Washburn professor critical of Biden's Inflation Reduction Act

Posted Sep 06, 2022 6:00 AM
Roger McEowen is the Kansas Farm Bureau Professor of Agricultural Law and Taxation at Washburn University School of Law.
Roger McEowen is the Kansas Farm Bureau Professor of Agricultural Law and Taxation at Washburn University School of Law.

NICK GOSNELL
Hutch Post

HUTCHINSON, Kan. — An agricultural tax law professor from Washburn University doesn't see a whole lot of positives in the government expansion bill euphemized as the inflation reduction act.

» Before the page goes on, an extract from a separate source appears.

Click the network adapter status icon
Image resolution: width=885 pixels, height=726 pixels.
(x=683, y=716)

"This is an example of government picking winners and losers," said Roger McEowen, the Kansas Farm Bureau Professor of Agricultural Law and Taxation at Washburn University School of Law. "If you're in a certain type of industry, if you're into renewables, so called green energy, you are being favored. If you're in the oil and gas industry, if you are a major manufacturer of the old style economic system of production in this country, you are disfavored."

McEowen sees the economics behind the legislation as detached from reality.

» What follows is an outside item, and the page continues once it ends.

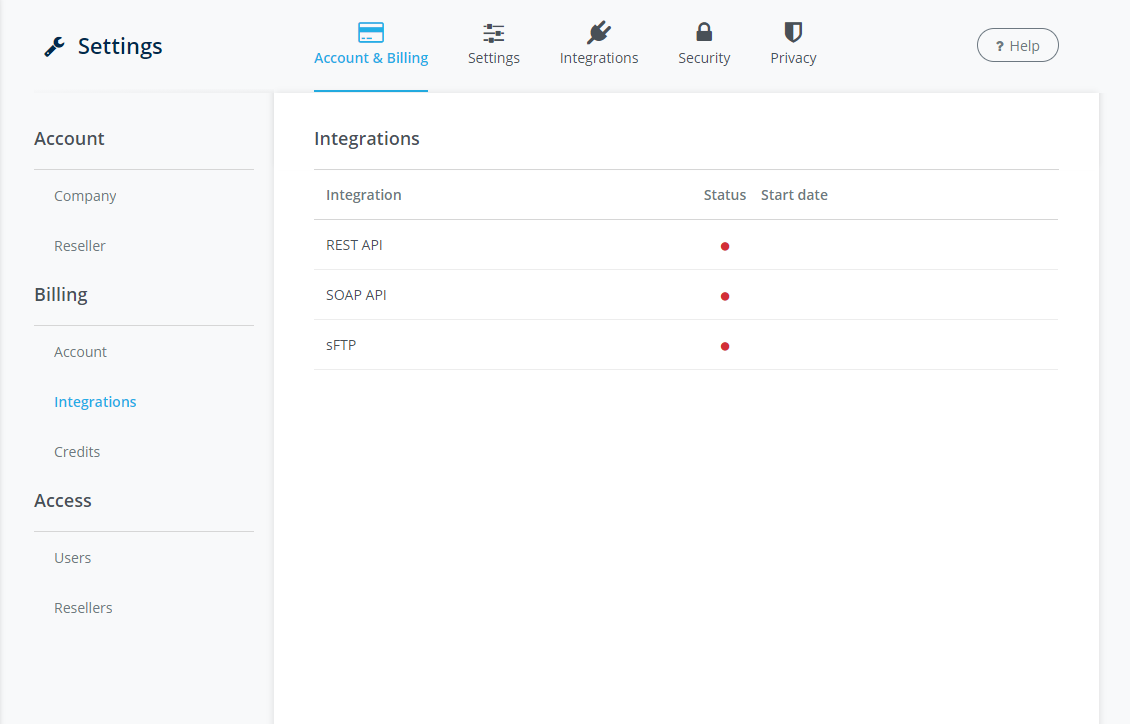This screenshot has height=724, width=1130.
Task: Click the shield Privacy icon
Action: [x=793, y=33]
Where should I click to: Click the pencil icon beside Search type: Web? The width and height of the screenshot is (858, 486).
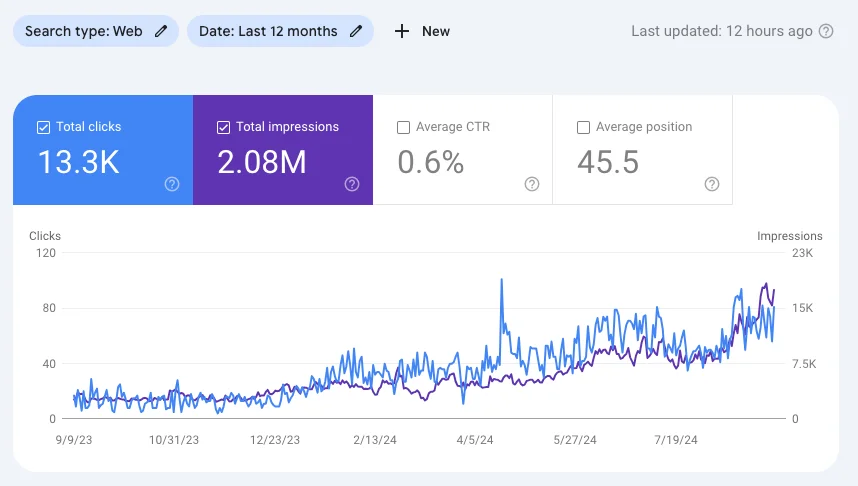[x=161, y=31]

"This whole bill is based on Modern Monetary Theory, which, in essence, is just simply warmed over Keynesianism from 90 years ago," McEowen said. "It didn't prove true then. It won't prove true now. What that theory means is, we can spend, the government can spend as much money as it wants and has no impact on inflation. That's again, trying to redefine the laws of economics. It doesn't work."

He goes further to say that renewable energy is parasitic in nature, feeding the urban needs at the cost of rural America.

"This is cost shifting problems from the urban areas to you," McEowen said. "They don't have space to put up wind farms in urban areas. They find space out here. They use your land. They scar the aesthetics of the countryside and then they ship that electricity back to them."

The non-partisan Joint Committee on Taxation also says that average tax rates will increase for nearly every income category in 2023.

According to McEowen's blog post, the JCT says that taxes will rise by $16.7 billion in 2023 on those earning less than $200,000 annually and those making between $200,000 and $500,000 will pay $14.1 billion more. The JCT also concluded that 61 percent of taxpayers making between $40,000 and $50,000 will see a tax increase, and that 91 percent of taxpayers making between $100,000 and $200,000 will see higher taxes.